Sub-chamberlain of the Kingdom of Bohemia
- In office 7 November 1387 – 1405

Personal details
- Died: 23 July 1405 Old Town of Prague

= Zikmund Huler =

Zikmund Huler of Orlík (Zikmund Huler z Orlíku; died 23 July 1405) was a Prague burgess, alderman, royal confidant, and sub-chamberlain. He got his toponymic surname of Orlík when he was granted the Orlík Castle in 1395.

== Early life ==
His early life is unknown. It is only known that the Huler family were influential burghers of Cheb and owned several fortresses in its vicinity.

== Career ==
Zikmund Huler was a Prague alderman in 1381–1382, 1384–1385, and 1387. On 7 November 1387, he became the sub-chamberlain of the Kingdom of Bohemia. He soon gained the king's favor and administered royal towns and estates. In the disputes between Wenceslaus IV and Archbishop Jan of Jenštejn, he stood on the side of the king. In 1402–1403, he was a fellow prisoner of the king in a Vienna prison. He remained there a year longer than the king.

== Conflict with the church ==
On Huler's orders, a student and a cleric were imprisoned in 1392 and 1393. They were executed for crimes they had committed. Archbishop Jan of Jenštejn had Zikmund Huler summoned before his tribunal through the vicar general, John of Nepomuk. When Huler did not appear, the archbishop excommunicated him. Huler took revenge, and John of Nepomuk, later Saint John of Nepomuk, paid for this dispute with his life. Otherwise, Zikmund Huler was very kind to the priests on his estates. This is evidenced by a foundation for the old settlement church near Orlík and the establishment of a chapel for hermits near Zátoň. In the church in Lažiště, there is a baptismal font with his coat of arms.

== Estates ==
Around 1390, King Wenceslaus IV pledged the Hus Castle castle with the towns of Záblatí and Husinec to Huler. In 1392, Huler bought the Kynžvart estate with Boršengrýn castle from Boreš VII of Rýzmburk. He did not hold it for long, and in 1395 he exchanged it with another royal favorite, Hanuš Pluh of Rabštejn, for Orlík Castle. He also owned Mladá Vožice with its accessories from 1397, the Velká Dobrá estate in the Kladno region, and several houses in Prague.

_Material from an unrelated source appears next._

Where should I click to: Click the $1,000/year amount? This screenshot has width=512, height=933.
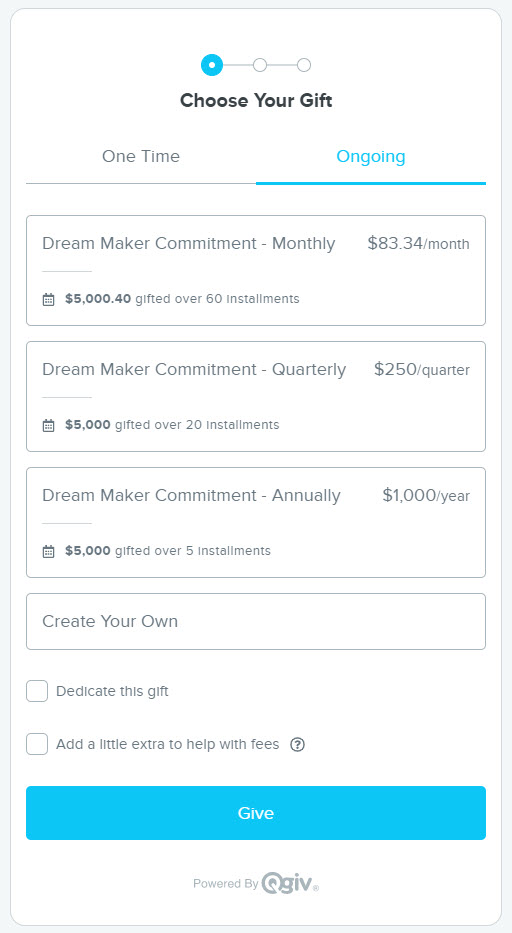[x=426, y=496]
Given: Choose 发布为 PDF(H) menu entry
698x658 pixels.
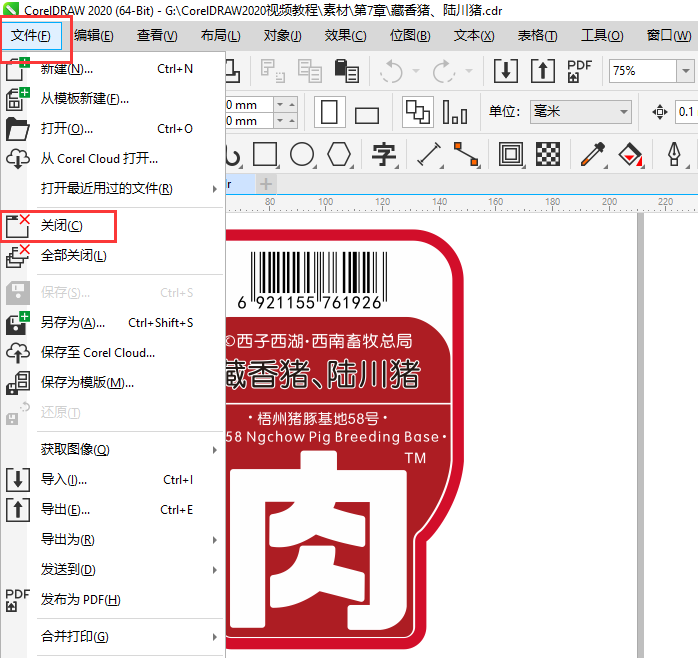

== Downfall and execution ==
He allegedly enriched himself illegally at the royal chamber. In 1405, the Dukes of Opole reminded King Wenceslaus IV of the arrears of the sum of 8,000 threescores of groschen, which he had borrowed from them in 1389. Wenceslaus IV produced a quittance of payment. However, since none of the witnesses to this loan were alive (three of them were victims of the Karlštejn murders in 1397), the Polish king Władysław II Jagiełło decided the dispute, and Zikmund Huler was entrusted with the task of recording it in the land registry. During the dispute, it was discovered that the document was a forgery, which Huler used to blame the deceased because he was accused of forgery using those murders. Zikmund Huler allegedly had a false receipt made for the arrears, which he showed to the king. He was convicted of this fraud and was beheaded in front of the Old Town Hall on 23 July 1405.

== Sources ==
- Boukal, Jan (2022). "Vztahy města Cheb a české šlechty v pozdním středověku"
- Händl, Richard (2016). "Šedé eminence v české historii"
- Sedláček, August (1925). "Českomoravská heraldika - II. část zvláštní"
- Velímský, Tomáš (2002). "Hrabišici. Páni z Rýzmburka"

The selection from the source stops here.